-- ACTIVITY --
Begin at the top of the following data. Copy each line exactly until you have copied the line containing "Open the メルマガ(WRM)".

-- RECORDS SHOWN --
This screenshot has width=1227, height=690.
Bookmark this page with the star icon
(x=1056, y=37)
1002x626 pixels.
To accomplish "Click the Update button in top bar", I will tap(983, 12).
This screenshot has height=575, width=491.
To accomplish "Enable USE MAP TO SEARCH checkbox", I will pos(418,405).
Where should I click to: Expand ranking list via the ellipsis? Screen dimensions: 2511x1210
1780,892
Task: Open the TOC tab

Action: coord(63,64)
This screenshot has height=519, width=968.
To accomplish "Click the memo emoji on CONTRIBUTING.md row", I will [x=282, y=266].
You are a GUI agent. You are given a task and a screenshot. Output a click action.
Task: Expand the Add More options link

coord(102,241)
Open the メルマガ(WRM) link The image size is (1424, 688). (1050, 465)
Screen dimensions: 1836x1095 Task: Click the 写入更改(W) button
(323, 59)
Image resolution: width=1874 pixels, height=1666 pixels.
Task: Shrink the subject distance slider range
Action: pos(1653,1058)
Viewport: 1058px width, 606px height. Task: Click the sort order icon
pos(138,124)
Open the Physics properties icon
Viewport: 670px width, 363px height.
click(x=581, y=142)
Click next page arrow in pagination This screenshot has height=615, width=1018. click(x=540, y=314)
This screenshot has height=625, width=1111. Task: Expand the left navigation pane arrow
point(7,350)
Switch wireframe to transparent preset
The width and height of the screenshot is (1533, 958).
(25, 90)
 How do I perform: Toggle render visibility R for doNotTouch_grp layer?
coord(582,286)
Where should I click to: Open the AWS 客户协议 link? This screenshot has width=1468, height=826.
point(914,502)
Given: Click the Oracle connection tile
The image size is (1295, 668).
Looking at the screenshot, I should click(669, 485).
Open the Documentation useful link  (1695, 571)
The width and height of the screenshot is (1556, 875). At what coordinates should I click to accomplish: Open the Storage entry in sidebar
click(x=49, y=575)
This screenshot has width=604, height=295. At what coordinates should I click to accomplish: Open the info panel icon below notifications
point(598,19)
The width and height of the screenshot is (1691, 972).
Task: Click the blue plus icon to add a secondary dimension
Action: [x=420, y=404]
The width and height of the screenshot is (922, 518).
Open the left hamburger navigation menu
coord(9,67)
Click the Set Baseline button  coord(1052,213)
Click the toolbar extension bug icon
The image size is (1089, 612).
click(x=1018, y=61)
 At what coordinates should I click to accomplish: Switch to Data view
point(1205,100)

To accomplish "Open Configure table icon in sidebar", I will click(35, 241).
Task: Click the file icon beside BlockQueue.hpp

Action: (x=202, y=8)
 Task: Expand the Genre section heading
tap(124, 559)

-- OUTPUT OF THE EXERCISE --
This screenshot has width=1227, height=690.
Bookmark this page with the star icon
(x=1056, y=37)
1002x626 pixels.
To accomplish "Click the Update button in top bar", I will tap(983, 12).
This screenshot has height=575, width=491.
To accomplish "Enable USE MAP TO SEARCH checkbox", I will pos(418,405).
Where should I click to: Expand ranking list via the ellipsis? Screen dimensions: 2511x1210
1780,892
Task: Open the TOC tab

Action: coord(63,64)
This screenshot has height=519, width=968.
To accomplish "Click the memo emoji on CONTRIBUTING.md row", I will [x=282, y=266].
You are a GUI agent. You are given a task and a screenshot. Output a click action.
Task: Expand the Add More options link

coord(102,241)
Open the メルマガ(WRM) link The image size is (1424, 688). (1050, 465)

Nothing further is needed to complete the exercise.